No mosteiro de Sceta, um dia, o abade Lucas reuniu os frades para o sermão.

- Que vocês jamais sejam lembrados - disse ele.
- Mas, como? - respondeu um dos irmãos. 
- Será que o nosso exemplo não pode ajudar a quem precisa?
- No tempo em que todo mundo era justo, ninguém prestava atenção às pessoas exemplares - respondeu o abade.
- Todos davam o melhor de si, sem pretender, com isso, cumprir seu dever com o irmão. Amavam o seu próximo porque entendiam que isto era parte da vida, e não faziam nada de especial em respeitar uma lei da natureza.  Dividiam seus bens para não ter que acumular mais do que poderiam carregar, já que as viagens duravam a vida inteira.  Viviam juntos em liberdade, dando e recebendo, sem nada a cobrar ou culpar nos outros. Por isso seus feitos não foram contados, e não deixaram nenhuma história.
- Quem dera pudéssemos conseguir a mesma coisa no presente! Fazer do bem uma coisa tão comum, que não houvesse necessidade de exaltar aquele que o praticasse.

Reconstruindo o mundo
O pai estava tentando ler o jornal, mas o filho pequeno não parava de perturbá-lo. Já cansado com as interrupções, arrancou uma folha - que mostrava o mapa-múndi - cortou-a em vários pedaços, e entregou-a ao filho.
- Pronto, aí tem algo para você fazer. Eu acabo de lhe dar um mapa do mundo, e quero ver se você consegue montá-lo exatamente como é.
Voltou a ler o jornal, sabendo que aquilo ia manter o menino ocupado pelo resto do dia. Quinze minutos depois, porém, o garoto voltou com o mapa.
- Sua mãe andou lhe ensinando geografia? - perguntou o pai, aturdido.
- Nem sei o que é isso - respondeu o menino. - Acontece que do outro lado da folha havia o retrato de um homem. E uma vez que eu consegui reconstruir o homem, foi fácil reconstruir o mundo.

O fato
Zilu perguntou a Confúcio (filósofo chinês que viveu no século VI a.C):
- Posso saber o que o senhor pensa sobre a morte?
- Poder, você pode - respondeu Confúcio. - Mas se ainda não compreende a vida, por que deseja saber sobre a morte? Deixe para refletir sobre ela quando a vida já tiver acabado.

A reflexão
Loren Eisley (em "A Alma do Mundo", editado por P. Cosineau*2):
"Através de quantas dimensões deveremos passar, e por quantas formas de viver deveremos tentar nesta existência?" "Quantas estradas o homem tem obrigação de percorrer, até chegar ao ponto que escolheu?". 
"A viagem é difícil, longa - às vezes impossível". Mesmo assim, conheço poucas pessoas que se detiveram nestas dificuldades.
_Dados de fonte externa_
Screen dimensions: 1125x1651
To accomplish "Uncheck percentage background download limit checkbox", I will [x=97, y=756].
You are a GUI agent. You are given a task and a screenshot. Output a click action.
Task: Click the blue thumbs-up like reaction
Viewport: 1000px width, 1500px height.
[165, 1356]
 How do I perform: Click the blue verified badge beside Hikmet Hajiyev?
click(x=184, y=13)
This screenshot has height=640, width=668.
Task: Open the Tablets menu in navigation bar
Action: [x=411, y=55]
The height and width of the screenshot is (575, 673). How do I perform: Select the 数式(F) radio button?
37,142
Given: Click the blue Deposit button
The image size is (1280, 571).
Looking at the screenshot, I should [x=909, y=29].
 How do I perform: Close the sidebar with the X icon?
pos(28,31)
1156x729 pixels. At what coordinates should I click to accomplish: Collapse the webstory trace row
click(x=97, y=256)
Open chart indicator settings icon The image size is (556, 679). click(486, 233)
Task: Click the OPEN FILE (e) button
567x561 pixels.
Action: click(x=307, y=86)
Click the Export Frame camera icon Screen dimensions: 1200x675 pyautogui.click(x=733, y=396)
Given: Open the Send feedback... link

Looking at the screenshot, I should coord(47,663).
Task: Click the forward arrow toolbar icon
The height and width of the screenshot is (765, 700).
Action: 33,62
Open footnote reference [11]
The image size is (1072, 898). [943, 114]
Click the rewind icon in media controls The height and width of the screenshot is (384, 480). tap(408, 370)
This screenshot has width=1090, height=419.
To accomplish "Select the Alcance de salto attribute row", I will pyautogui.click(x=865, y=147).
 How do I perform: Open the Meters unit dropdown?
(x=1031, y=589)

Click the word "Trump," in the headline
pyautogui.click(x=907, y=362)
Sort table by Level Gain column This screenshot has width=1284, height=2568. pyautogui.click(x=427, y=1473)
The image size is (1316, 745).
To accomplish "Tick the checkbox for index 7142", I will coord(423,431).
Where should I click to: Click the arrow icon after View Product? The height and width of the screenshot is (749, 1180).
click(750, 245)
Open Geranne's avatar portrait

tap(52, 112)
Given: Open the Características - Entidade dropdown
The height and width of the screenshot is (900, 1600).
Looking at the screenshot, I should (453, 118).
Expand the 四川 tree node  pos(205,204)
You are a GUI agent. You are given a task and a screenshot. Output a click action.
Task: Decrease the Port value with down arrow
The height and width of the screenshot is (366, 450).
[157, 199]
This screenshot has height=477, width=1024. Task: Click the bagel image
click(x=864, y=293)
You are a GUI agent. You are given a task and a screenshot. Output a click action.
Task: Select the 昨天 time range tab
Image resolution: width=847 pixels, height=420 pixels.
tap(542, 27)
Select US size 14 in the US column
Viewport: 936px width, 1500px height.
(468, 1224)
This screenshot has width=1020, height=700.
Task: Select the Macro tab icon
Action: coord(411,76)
Entramos no mundo sem saber direito o que aconteceu no passado, que consequências resultaram disto, e o que o futuro nos reserva. É como se nossos pais estivessem numa caravana - e de repente nós nascemos, no meio do percurso.
"Procuremos viajar o mais longe que pudermos". Mas, olhando a paisagem à nossa volta, saibamos que não será possível conhecer e aprender tudo.
"O que nos resta é lembrar tudo sobre a nossa viagem, a fim de que possamos contar histórias".
Aos nossos filhos e netos, relatemos as maravilhas que vimos, os perigos pelos quais passamos. Eles também nascerão e morrerão, contarão suas histórias aos descendentes, e a caravana ainda não terá chegado ao seu destino".